Last week was a week for new book publishing and selling statistics. On Monday, I reported on the Nielson book selling figures that came out for the first half of 2014. Today, I am writing about the new analysis of self-publishing in the United States conducted by Bowker.

raining books

Bowker has released a new Report on Self-Publishing in the United States. In the report, Bowker analyzes the number of self-published titles from 2008 through 2013. Here are some of the findings in Bowker’s report:

  • The number of self-published titles in 2013 increased to 458,564, up 16.5% from 2012.
  • There were 302,622 titles that were self-published as print books in 2013, a 28.8% increase over 2012.
  • On the other hand, the number of self-published ebook titles decreased 1.6% in 2013 to just 155,942.

Interestingly, while Bowker is calling these titles “self-published”, the company is including small publishers in this report. According to the report, small publishers as a whole registered 46,654 ISBNs in 2013, placing them fourth among companies that registered ISBNs.

The top three self-publishing companies registering ISBNs in 2013 with Bowker were (in order): CreateSpace, Smashwords, and Lulu. CreateSpace registered 186,926 ISBNs—all for print books. On the other hand, Smashwords registered 85,500—all for ebooks.

These figures reveal that, for 2013, the growth in self-publishing came not from ebooks, but from print books. These figures compliment the Nielson book sales stats that show that 67% of all books sold in the first six months of 2014 were print books. Many self-publishers understand that it is still by and large a print book world.

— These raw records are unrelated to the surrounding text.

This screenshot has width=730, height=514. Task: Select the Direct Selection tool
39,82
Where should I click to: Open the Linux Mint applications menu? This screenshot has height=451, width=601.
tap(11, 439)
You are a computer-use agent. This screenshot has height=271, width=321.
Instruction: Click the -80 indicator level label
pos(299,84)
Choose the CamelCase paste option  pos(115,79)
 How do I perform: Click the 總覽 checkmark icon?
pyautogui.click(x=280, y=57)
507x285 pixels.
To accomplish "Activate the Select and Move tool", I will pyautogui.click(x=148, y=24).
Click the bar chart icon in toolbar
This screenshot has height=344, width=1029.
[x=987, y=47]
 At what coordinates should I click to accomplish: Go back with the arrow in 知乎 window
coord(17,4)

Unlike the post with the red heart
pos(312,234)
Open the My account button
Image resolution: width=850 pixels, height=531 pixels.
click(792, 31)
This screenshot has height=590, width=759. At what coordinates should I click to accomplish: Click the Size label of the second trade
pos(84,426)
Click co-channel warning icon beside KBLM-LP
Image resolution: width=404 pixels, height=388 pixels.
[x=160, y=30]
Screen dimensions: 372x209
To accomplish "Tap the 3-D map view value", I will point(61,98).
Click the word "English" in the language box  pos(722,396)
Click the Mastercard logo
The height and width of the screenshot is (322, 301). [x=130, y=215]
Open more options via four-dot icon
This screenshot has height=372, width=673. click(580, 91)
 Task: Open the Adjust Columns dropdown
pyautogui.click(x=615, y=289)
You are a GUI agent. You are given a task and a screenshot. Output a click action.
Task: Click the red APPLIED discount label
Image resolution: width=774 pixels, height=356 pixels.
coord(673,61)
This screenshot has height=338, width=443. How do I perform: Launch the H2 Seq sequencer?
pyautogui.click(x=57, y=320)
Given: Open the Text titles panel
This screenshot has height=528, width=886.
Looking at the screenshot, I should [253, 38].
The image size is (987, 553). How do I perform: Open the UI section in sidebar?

Half a million books! That figure is staggering. Self-published authors and small presses produced half a million books in 2013! Remember, Bowker is only counting the books that were registered with ISBNs. I believe that there are many more books that were self-published via the Kindle Direct Publishing (KDP) platform that never acquired an ISBN (Amazon does not require an ISBN to publish an ebook via their KDP system). Afterall, a new ebook is added to Amazon just about every five minutes.

Self-publishing has definitely come into its own. If you are considering self-publishing, I encourage you to go for it. Many authors have found it fulfilling and worthwhile to maintain control of the entire process from manuscript to book to marketing.

The other thing these numbers reveal is that competition for books keeps getting stiffer. The more books that are published, the more options people have. Why should they choose your book? Now is the time to hone your pitch. Make sure your message is unique and lets your readers know why they should choose your book over all the other books out there.